Ohne Politikkoordination verpuffen EZB-Bemühungen
Alle wichtigen Notenbanken der Welt fahren seit der globalen Finanz- und Wirtschaftskrise 2008 und der Großen Rezession 2009 eine sehr expansive Politik. Das sind die Lehren aus der Großen Depression der dreißiger Jahre, als die Federal Reserve auf die Bremse stieg und eine Verlängerung der Krise bewirkte. Auch die EZB reagierte auf die Krisen mit einer expansiven Geldpolitik – allerdings im Vergleich zur US-Fed verspätet.

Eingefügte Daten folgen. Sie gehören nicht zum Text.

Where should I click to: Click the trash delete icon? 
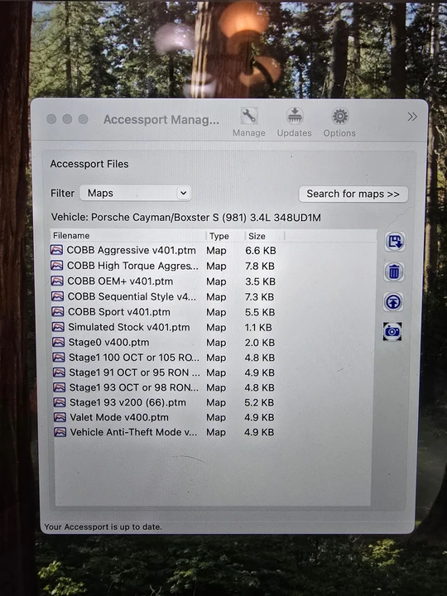coord(394,272)
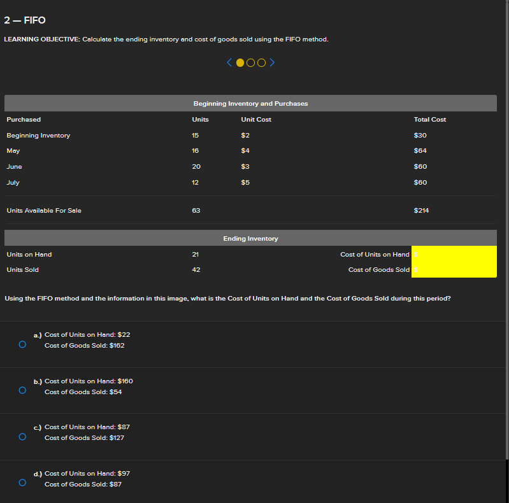Click the 'Ending Inventory' section header
This screenshot has width=509, height=503.
(250, 238)
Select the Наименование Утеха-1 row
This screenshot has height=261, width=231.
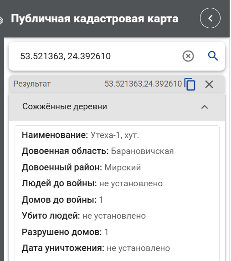80,135
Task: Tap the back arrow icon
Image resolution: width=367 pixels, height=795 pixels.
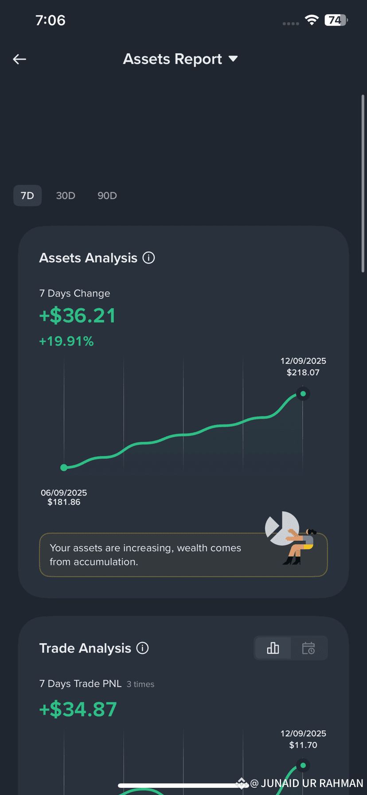Action: (20, 59)
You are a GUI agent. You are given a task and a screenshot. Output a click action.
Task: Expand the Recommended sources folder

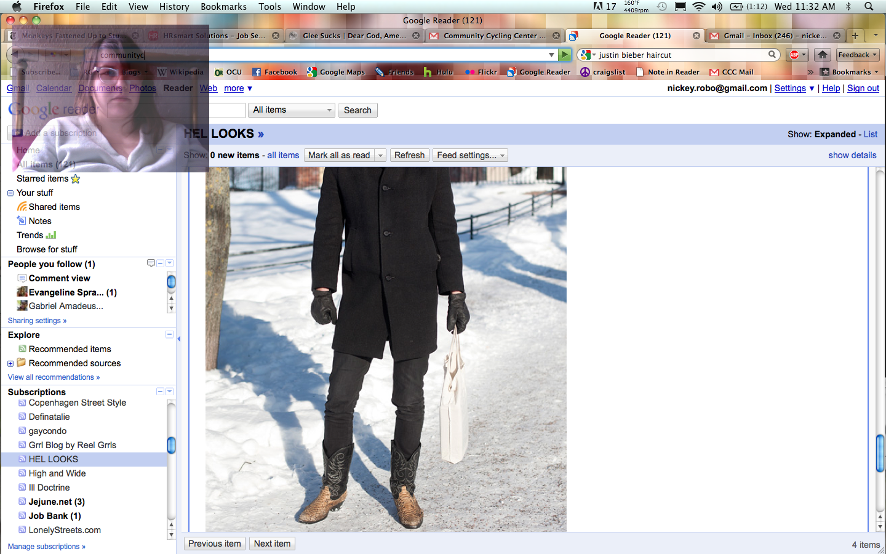click(10, 364)
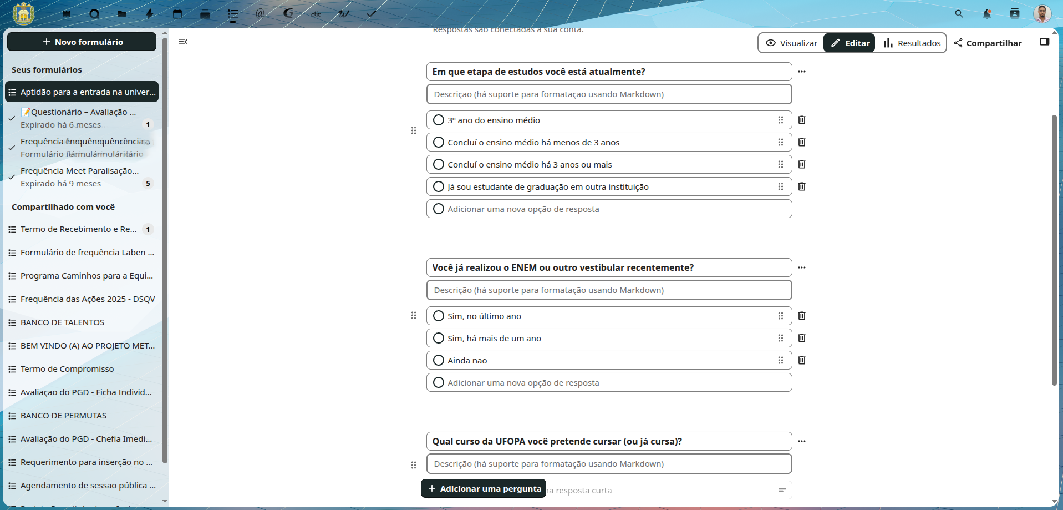Open the Files app in top bar

click(x=122, y=14)
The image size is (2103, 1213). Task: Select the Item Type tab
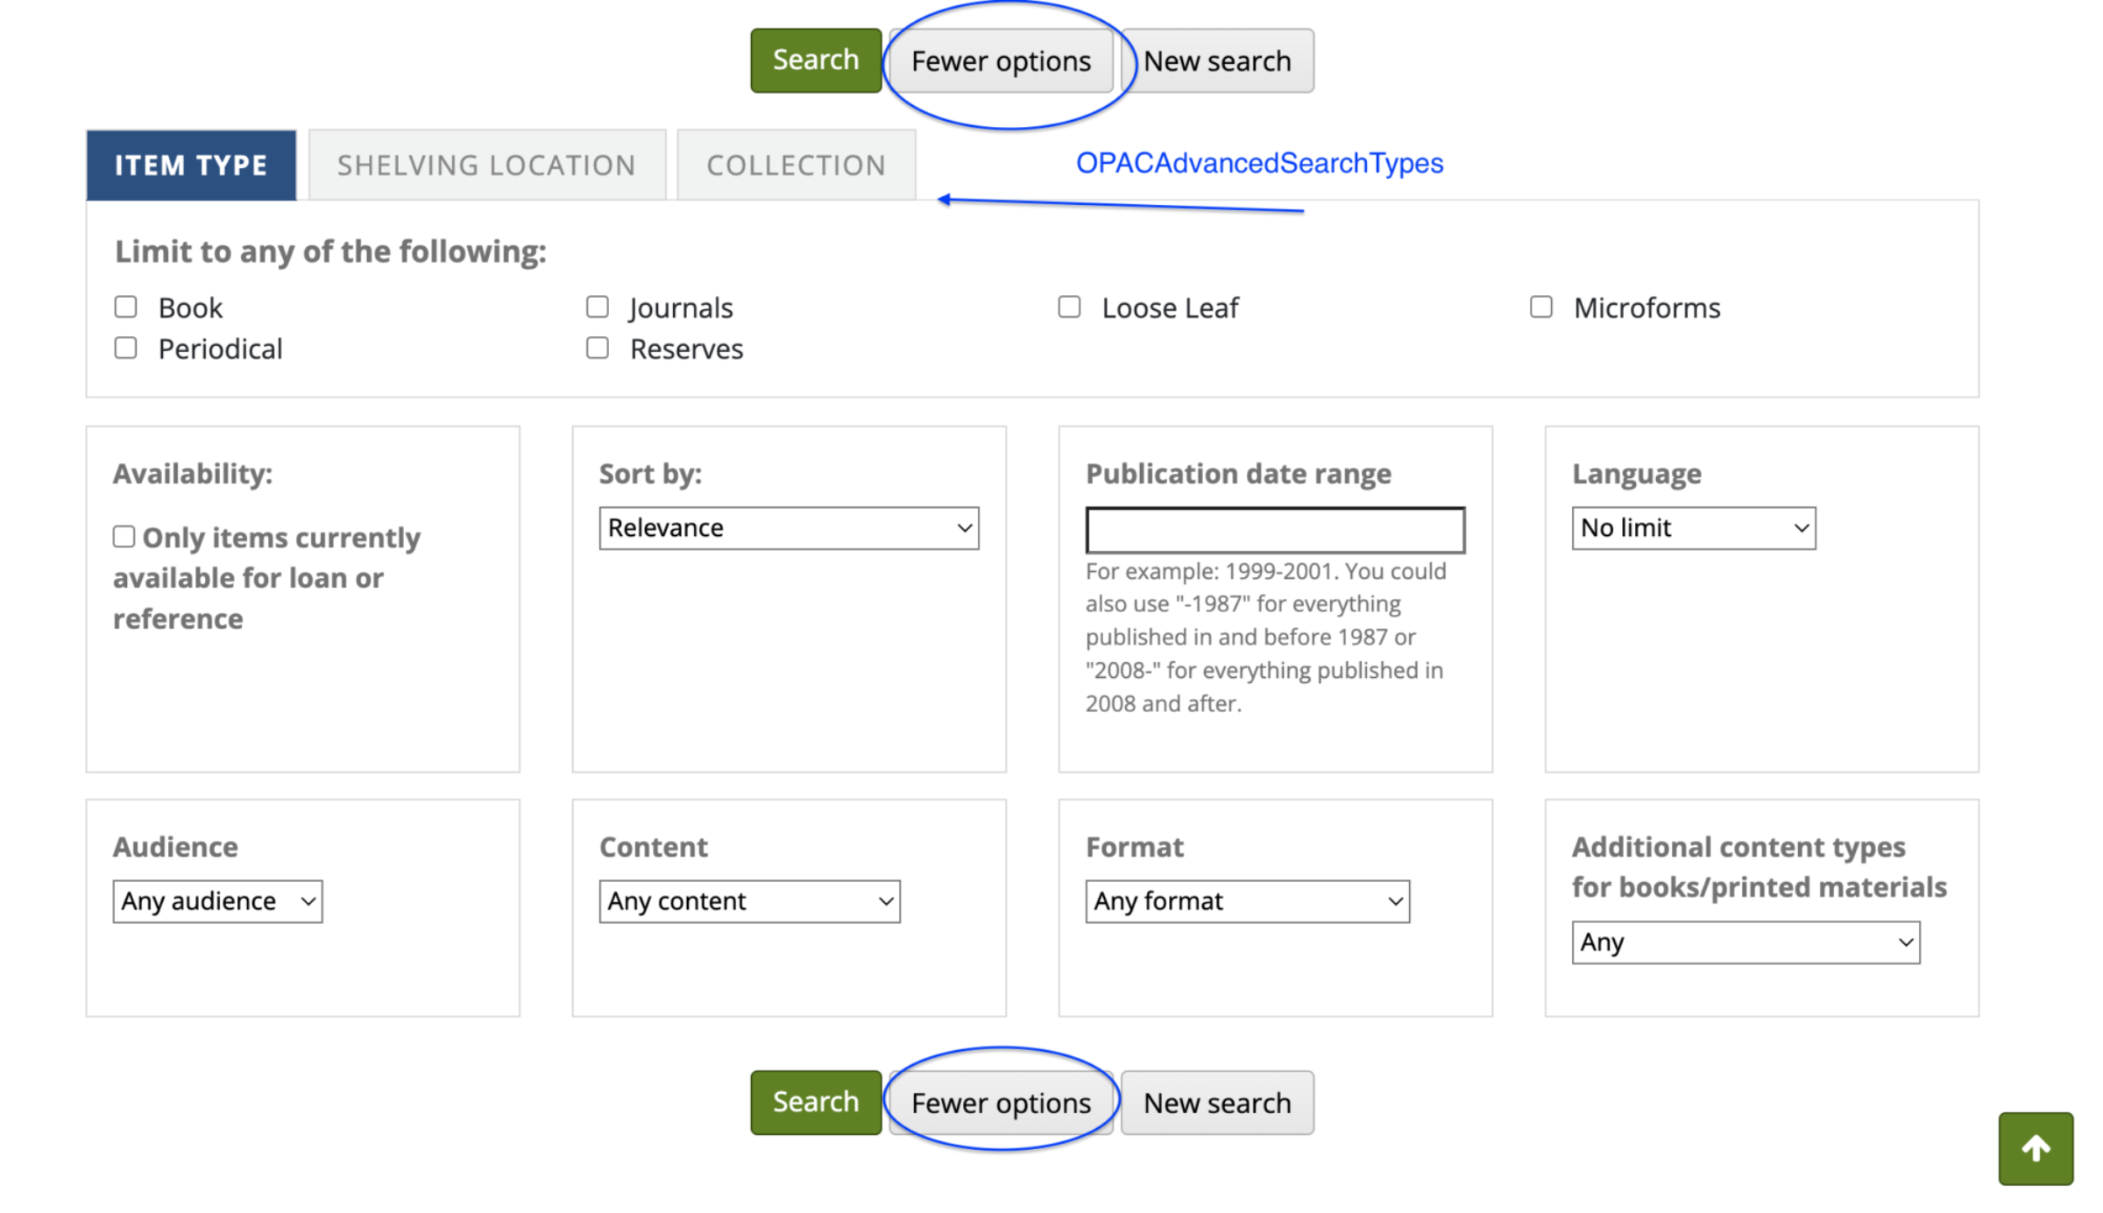coord(191,166)
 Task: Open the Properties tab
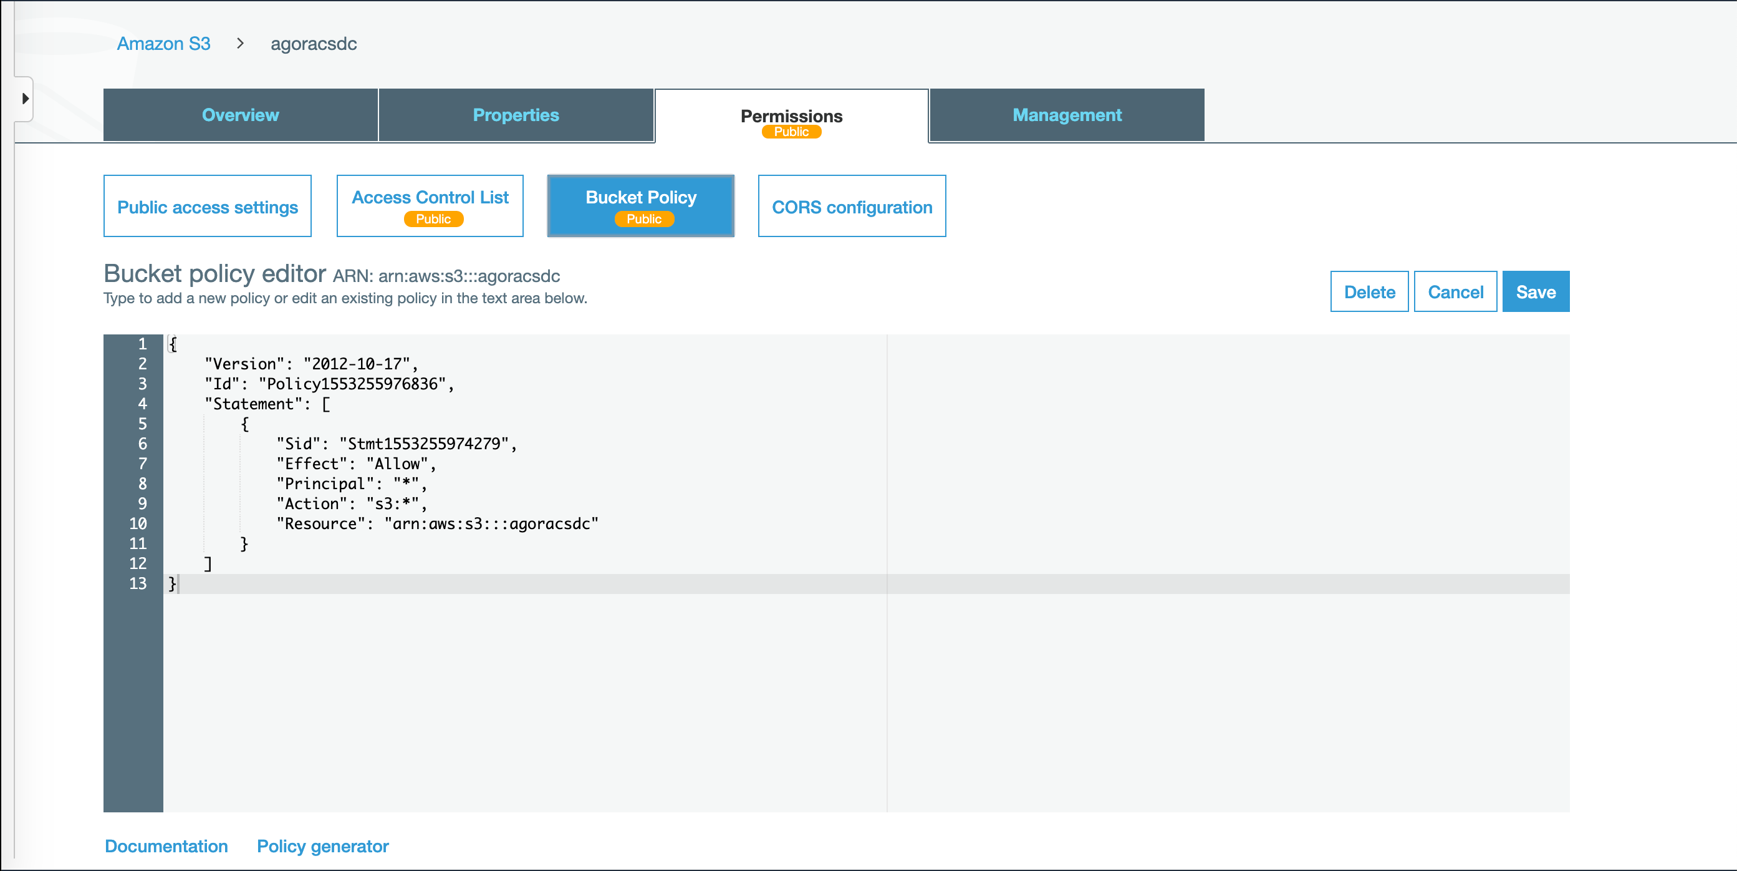pos(515,115)
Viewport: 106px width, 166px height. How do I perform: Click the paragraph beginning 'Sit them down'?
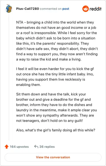56,107
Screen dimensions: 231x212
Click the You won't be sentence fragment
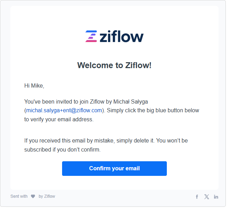172,140
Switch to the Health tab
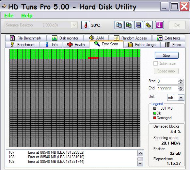The image size is (190, 170). click(x=76, y=45)
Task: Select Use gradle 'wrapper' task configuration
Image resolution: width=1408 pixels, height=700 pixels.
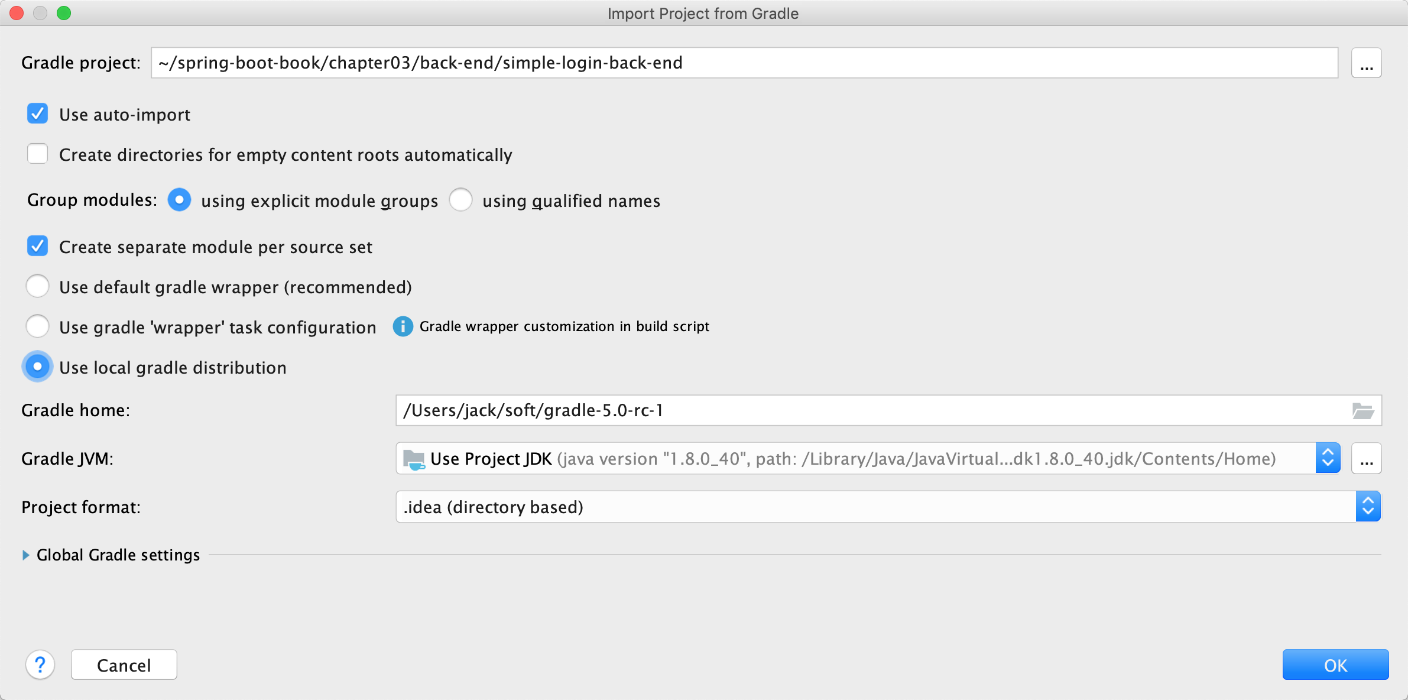Action: pyautogui.click(x=38, y=327)
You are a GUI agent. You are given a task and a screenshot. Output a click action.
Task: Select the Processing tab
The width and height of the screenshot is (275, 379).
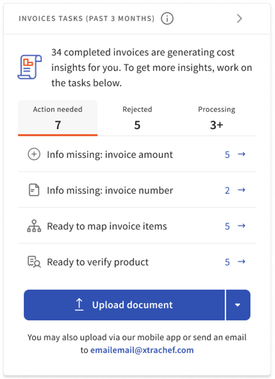216,118
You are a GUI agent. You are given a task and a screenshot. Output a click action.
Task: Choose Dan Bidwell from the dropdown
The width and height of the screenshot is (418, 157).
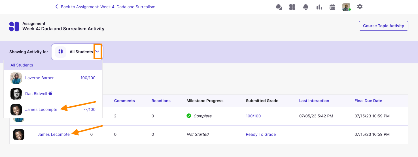pyautogui.click(x=36, y=94)
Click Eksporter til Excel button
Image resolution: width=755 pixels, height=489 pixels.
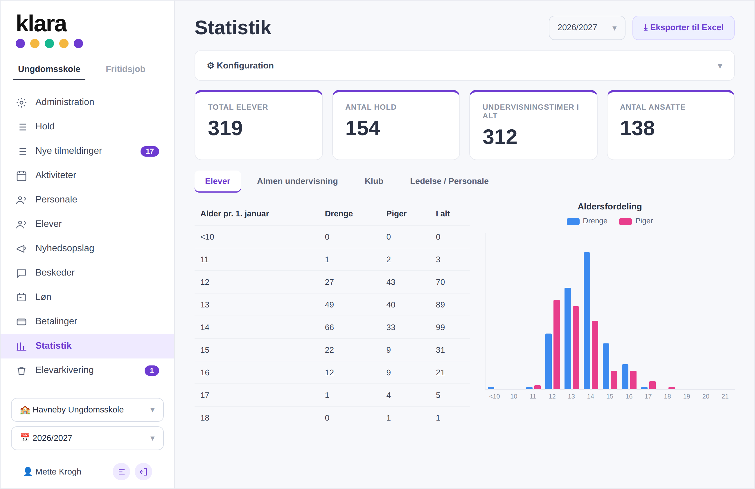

Die Erfolge sind sehr unterschiedlich. Die Bank of Japan hat QE bereits lange vor den Krisen eingesetzt und hat sie seit 2013 (im Zuge der "Abenomics") zu neuen Höhen geführt. Die Erfolge sowohl zur Bekämpfung der Deflation als auch zur Stimulierung der Wirtschaft sind ausgeblieben. Viel erfolgversprechender waren die seit der Großen Rezession praktizierte QE-Politiken in Großbritannien und in den USA. In den USA steht allerdings die Fed – ganz im Gegensatz zur EZB – nicht allein im Kampf gegen Deflation und Wirtschaftsflaute, sondern hat eine kooperative Unterstützung durch eine ebenso expansive Fiskalpolitik.
Solang die EZB als wichtigster Player mit ihrer expansiven Geldpolitik allein auf weiter Flur steht, um ihr Hauptziel, eine Inflationsrate von 2% zu erreichen und zu versuchen, die Wirtschaft durch Nullzinsen und Kreditausweitung zu stimulieren, werden die Erfolge bescheiden bleiben. Seit sie ihr "keynesianisches" Pulver in der Großen Rezession 2009 verschossen hat und seit den Beschränkungen durch die New Economic Governance der WWU (Reform des Stabilitäts- und Wachstumspakts; Fiskalpakt) ist die Fiskalpolitik in der Eurozone auf Austerität ausgerichtet. Auch EZB-Präsident Mario Draghi betont denn auch immer wieder, wie wichtig es wäre, die Geldpolitik seitens der Fiskalpolitik und durch Strukturreformen zu unterstützen. Wenn die Eurozone die Vorteile einer Politikkoordination (von Geld- und Fiskalpolitik) nicht nutzt, wird der Erfolg einer Belebung ihrer Wirtschaft – auch mit QE – ausbleiben.